Friday, January 27, 2012

Fiction Friday: What Makes a Great Love Story?


As warned, I'm going to spend a few weeks deconstructing the Twilight saga and trying to understand what made it so compelling.

In all the really great love stories I've ever read, the hero had the following characteristics:
o Rich
o Attractive to women (in the same way that cocaine is attractive to addicts)
o Is prepared to make her the center of his universe forever (It's fiction, people.)

That about sums up our Edward, doesn't it?

Compelling heroines are more of a mixed bag, I think.
o Bella is altruistic (to a fault)
o Scarlett O'Hara is stunningly selfish
o Clare Abshire (The Time Traveler's Wife) is unshakably faithful from the first minute she meets Henry
o Elizabeth Bennett instantly forms a prejudice against Mr. Darcy

Next, the hero and heroine are in some way opposites:

o Edward is a vampire, Bella is a human
o Scarlett wants acceptance/admiration from her society, Rhett could give a rip
o Clare is temporally sequential, Henry is a time traveler
o Elizabeth is lower middle class, Mr. Darcy is wealthy

So, if I wanted to create a compelling love story, I would start with people who are opposites:

o He's Wall Street. She's Occupy Wall Street.
o He's an atheist.

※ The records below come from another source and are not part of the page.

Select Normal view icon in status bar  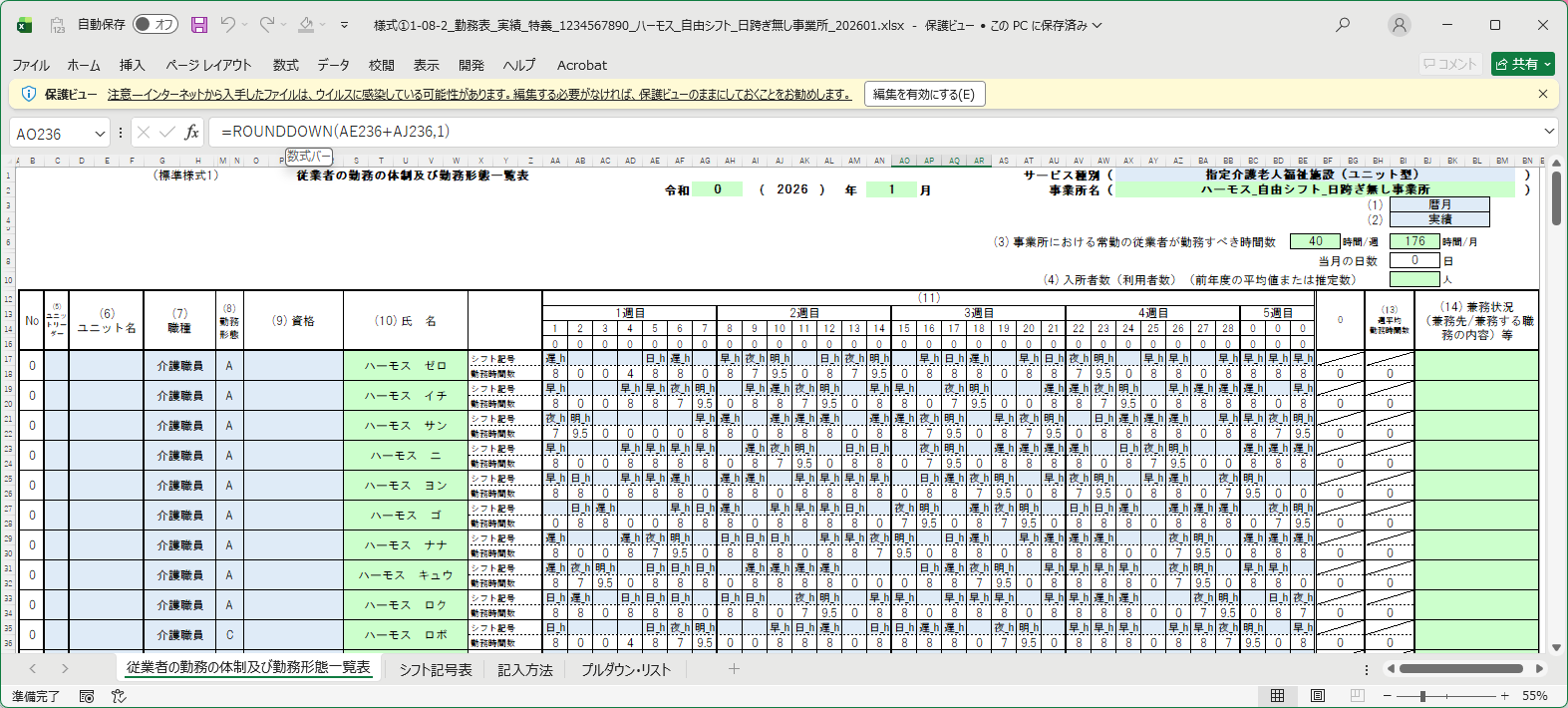coord(1277,695)
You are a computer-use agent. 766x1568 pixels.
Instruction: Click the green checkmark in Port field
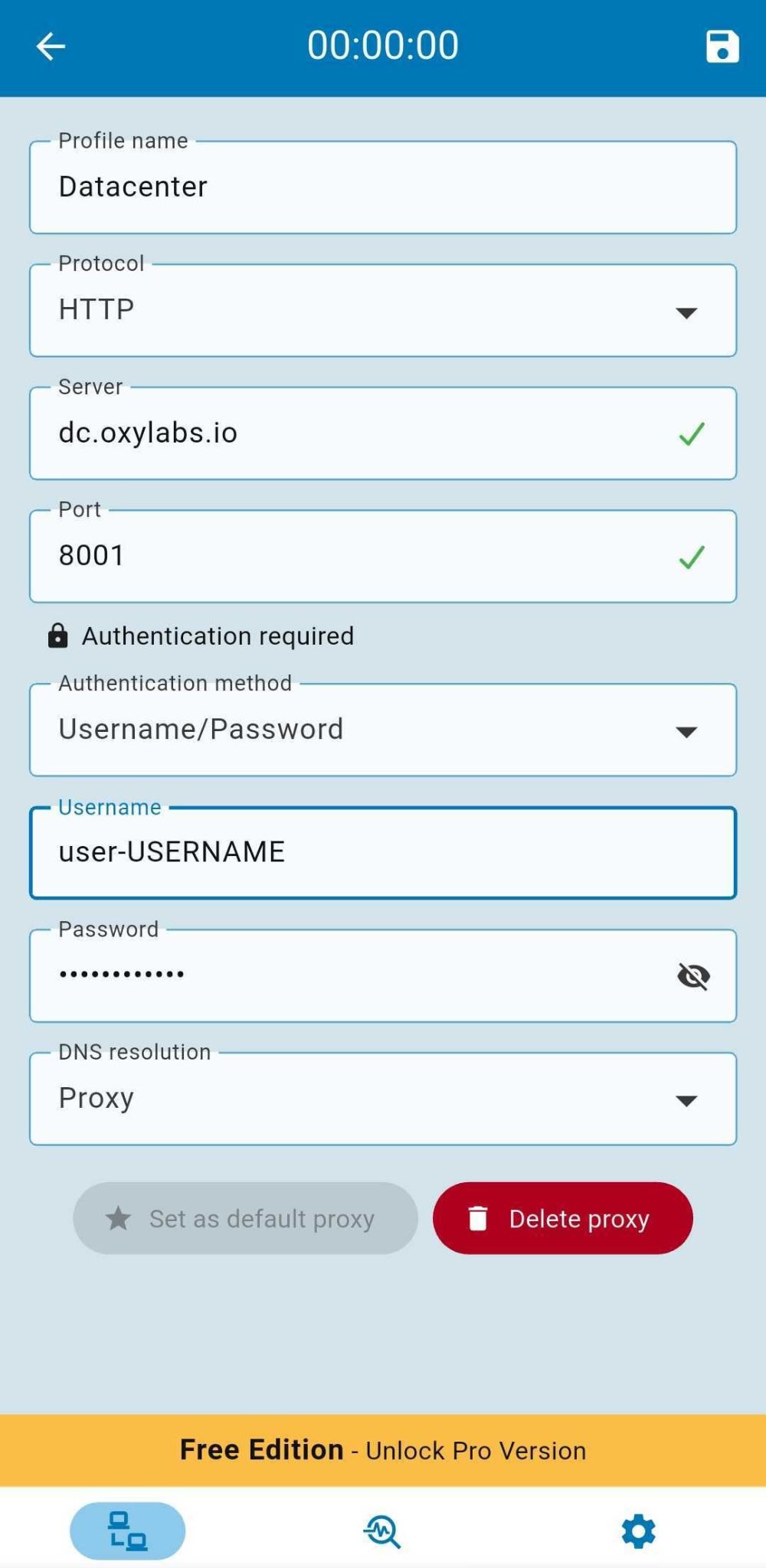point(691,557)
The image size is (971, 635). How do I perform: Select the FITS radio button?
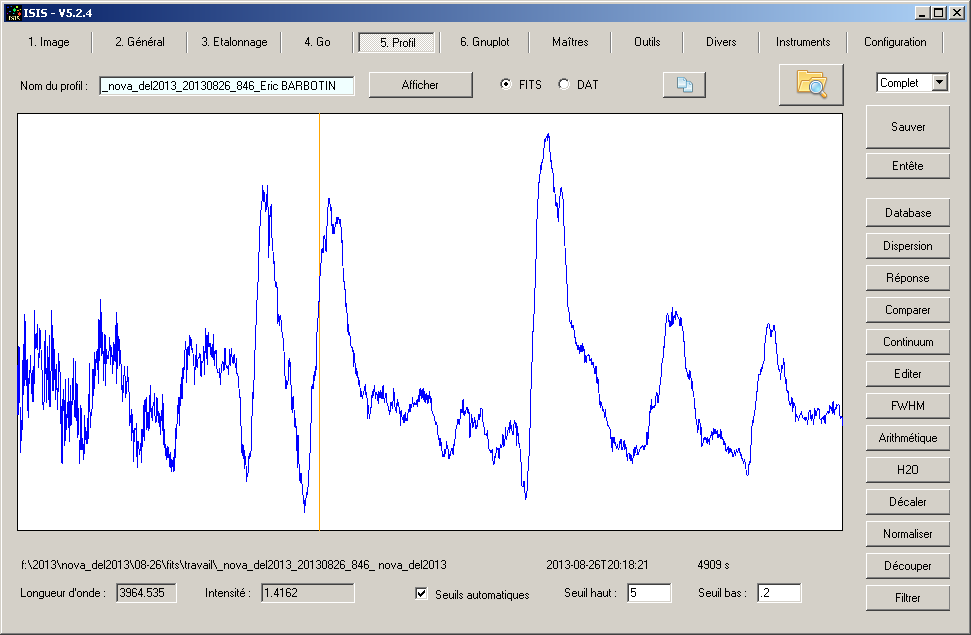[506, 85]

She's a missionary.
o He's a prosecutor. She's a criminal.
o He's a soldier. She's an anti-war activist.
o She's Doctors Without Borders. He's a revolutionary.
o He's an abortionist. She's a right-to-lifer.

The more fundamental their differences, the more compelling the story. While Mr. Wall Street/Ms. Occupy Wall Street make a romantic comedy, Dr. Abortionist and Ms. Right-to-Life are not kidding around.

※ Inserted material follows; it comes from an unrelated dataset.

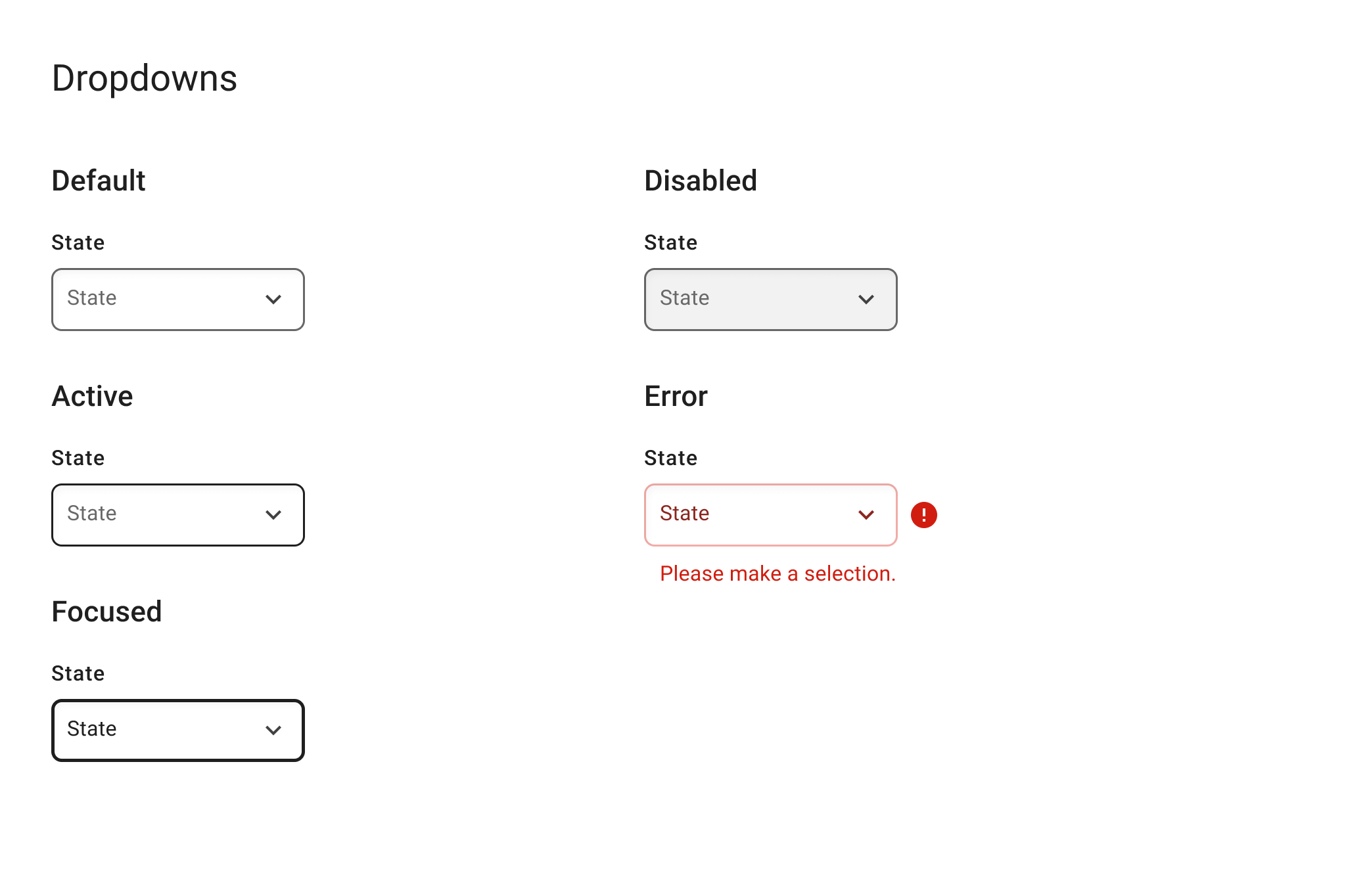
Task: Click the red error exclamation icon
Action: click(923, 515)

And if there is something about those fundamental differences that makes them dangerous to each other, the tension ratchets up another notch.

o If Elizabeth falls in love with Mr. Darcy, she has to admit she was wrong about him and that she's not as smart as she thinks she is.
o If Scarlett marries Rhett, she loses the acceptance of her society.
o If desperately-wants-to-be-a-Mom Clare marries Henry, she miscarries all those time-traveling little fetuses.
o If Bella spends too much time with Edward, he may lose it and suck her dry.

Which is why Twilight works so well.

Next week: Love stories and lumpy goods.

4 comments:

  1. The criteria for heroes and heroins reminds me a little of the Mills and Boons love stories I read when I was a teenager. I like and support your opposites. My attraction though had always been the girl is young and innocent, the guy is much older and more experienced. I need to change that now, I know.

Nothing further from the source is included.